Excelsior Arts Academy and Youth Theater opens to fill a gap in Auburn’s creative community

Have you heard about the youth arts academy that is opening in Auburn?

“It’s been kind of a missing piece of the puzzle of our community,” says Kent Johnson, Executive Director of the new educational group.

Although there is a thriving dance studio community in Auburn, and there are adult acting opportunities (like the Auburn Actor’s Theatre), there has been no comprehensive theater training for kids in the community. So Johnson decided to fill the gap.

That’s how Excelsior Arts Academy and Youth Theater came to be. 

“Excelsior means ‘ever upward,’ and that's what we hope our students achieve,” Johnson says. “Moving ever upward.”

But the realization of Excelsior Academy only happened after Johnson accumulated years of experience. As the technical director at DeKalb High School for many years, he co-directed more than 60 shows.

It was in 2011, when he helped lead the musical “Annie” at Dekalb, that a young audience member made a profound impact on him.

“A little girl in third grade stood up (as the policemen took Miss Hannigan away in the show), and she yelled, ‘Hurray!’” Johnson recalls. “That was pretty cool,” he says, chuckling.

The next year, his students did two single-act plays, and he had another realization.

“I looked at my wife and said, ‘When I’m done with high school, I want to get into youth theater,’” he explains.

Excelsior Arts Academy and Youth Theater is opening in Auburn.

Since then, the pieces of the puzzle have been “falling together,” Johnson says.

Mary Kay Clark, a teacher from Country Meadow Elementary, retired and became the Director of Drama for Excelsior. A former DeKalb High School student, Alicia Smith, became Excelsior’s Director of Stage Movement after selling her own dance studio in Garrett.

Then there was Shelley Johnson, Kent’s wife, who was the Director of Choral Music at DeKalb High School and now works as the vocal music and theater teacher at Northrup High School in Fort Wayne. She became Excelsior’s Director of Music.

“We’ve all been in education for years,” Johnson says. “We have over 100 years of (accumulated) experience (from all the educators who are part of Excelsior).” 

In January 2019, classes officially begin at the Academy, and enrollment is already open.

Classes will meet on Tuesdays, Wednesdays, and Thursdays. But Johnson is careful to stress that they aren’t trying to compete with any of the dance studios in town, and they aren’t exclusively focused on theater as a profession.

“A vast majority of kids are not going to go into the profession,” he says. “But what we can help them find is poise, self-confidence, respect for themselves, and others.” Excelsior Arts Academy and Youth Theater's first show is Dec. 6-8.

The American Alliance for Theater Education says drama activities for youth can “help students improve reading comprehension and both verbal and non-verbal communication skills.” That’s Johnson’s hope, too.

Essentially, he wants students to learn life skills that will help them no matter what they decide to pursue in the future.

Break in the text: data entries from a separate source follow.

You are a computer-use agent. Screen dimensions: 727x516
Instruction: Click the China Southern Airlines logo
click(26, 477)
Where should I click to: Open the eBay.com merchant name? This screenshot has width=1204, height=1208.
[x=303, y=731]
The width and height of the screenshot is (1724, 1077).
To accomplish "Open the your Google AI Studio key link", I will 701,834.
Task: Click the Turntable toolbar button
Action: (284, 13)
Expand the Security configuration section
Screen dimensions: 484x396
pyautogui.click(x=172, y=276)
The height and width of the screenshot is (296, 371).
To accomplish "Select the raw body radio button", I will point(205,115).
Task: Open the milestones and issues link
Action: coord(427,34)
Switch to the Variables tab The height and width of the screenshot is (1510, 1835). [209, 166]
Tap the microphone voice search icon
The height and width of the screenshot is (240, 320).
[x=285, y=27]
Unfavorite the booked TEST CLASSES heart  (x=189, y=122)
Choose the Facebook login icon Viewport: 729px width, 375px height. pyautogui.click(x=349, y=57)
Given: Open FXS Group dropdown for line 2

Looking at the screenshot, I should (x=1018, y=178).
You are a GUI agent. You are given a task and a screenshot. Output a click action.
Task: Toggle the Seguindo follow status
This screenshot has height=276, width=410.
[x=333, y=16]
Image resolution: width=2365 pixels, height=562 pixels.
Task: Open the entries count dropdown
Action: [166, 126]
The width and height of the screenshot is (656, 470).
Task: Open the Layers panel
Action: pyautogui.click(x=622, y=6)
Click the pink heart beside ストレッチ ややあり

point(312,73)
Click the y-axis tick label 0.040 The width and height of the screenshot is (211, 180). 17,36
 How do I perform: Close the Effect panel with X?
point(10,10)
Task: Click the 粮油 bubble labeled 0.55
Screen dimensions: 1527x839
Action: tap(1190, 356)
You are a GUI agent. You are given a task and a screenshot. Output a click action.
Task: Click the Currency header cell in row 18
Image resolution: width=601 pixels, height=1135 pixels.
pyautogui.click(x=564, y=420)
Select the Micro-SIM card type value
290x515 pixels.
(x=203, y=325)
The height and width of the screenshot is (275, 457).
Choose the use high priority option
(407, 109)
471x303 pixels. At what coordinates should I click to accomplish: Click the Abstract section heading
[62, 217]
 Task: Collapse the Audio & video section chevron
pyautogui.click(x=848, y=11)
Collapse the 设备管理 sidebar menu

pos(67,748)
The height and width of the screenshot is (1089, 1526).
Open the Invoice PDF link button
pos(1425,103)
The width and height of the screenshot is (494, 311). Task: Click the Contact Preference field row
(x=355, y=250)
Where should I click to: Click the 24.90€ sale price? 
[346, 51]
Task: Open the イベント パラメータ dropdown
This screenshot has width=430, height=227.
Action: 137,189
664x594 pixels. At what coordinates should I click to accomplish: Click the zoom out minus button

“Learning a monologue and delivering it will serve you well at a job interview,” he hints.

Something he is particularly excited about is a class called, “The Great American Songbook.” It will teach students about composers and lyricists of early modern Broadway stage productions, including artists like Alan Jay Lerner and Frederick Loewe, Cole Porter, George Gershwin and Richard Rogers, and Oscar Hammerstein II.

“I think it’s really our job to expose these kids, to (help them) know how Lin-Manuel Miranda (creator of Broadway hit ‘Hamilton’) built on the backs of all these previous composers and lyricists,” Johnson says.

In this class, students will choose different works to learn and perform for their peers.

Excelsior has an ambitious program of public performances scheduled for the coming year, too. A musical will happen in March, followed by plays in July, and a Christmas production in the 2019 holiday season.

For students who have other obligations and are not able to be part of the big productions, Johnson says that there will be two annual showcases, as well, in which they can perform.

But anxious patrons don’t have to wait to see Excelsior’s first show.

To “announce our presence to the world,” as Johnson puts it, Excelsior is giving four performances of “A Christmas Carol,” from December 6-8. Actors in this tale include people “as young as 5 and as old as 73,” Johnson says.

Performances will be given at First United Methodist Church in Auburn, and tickets are can be purchased online from Brown Paper Tickets.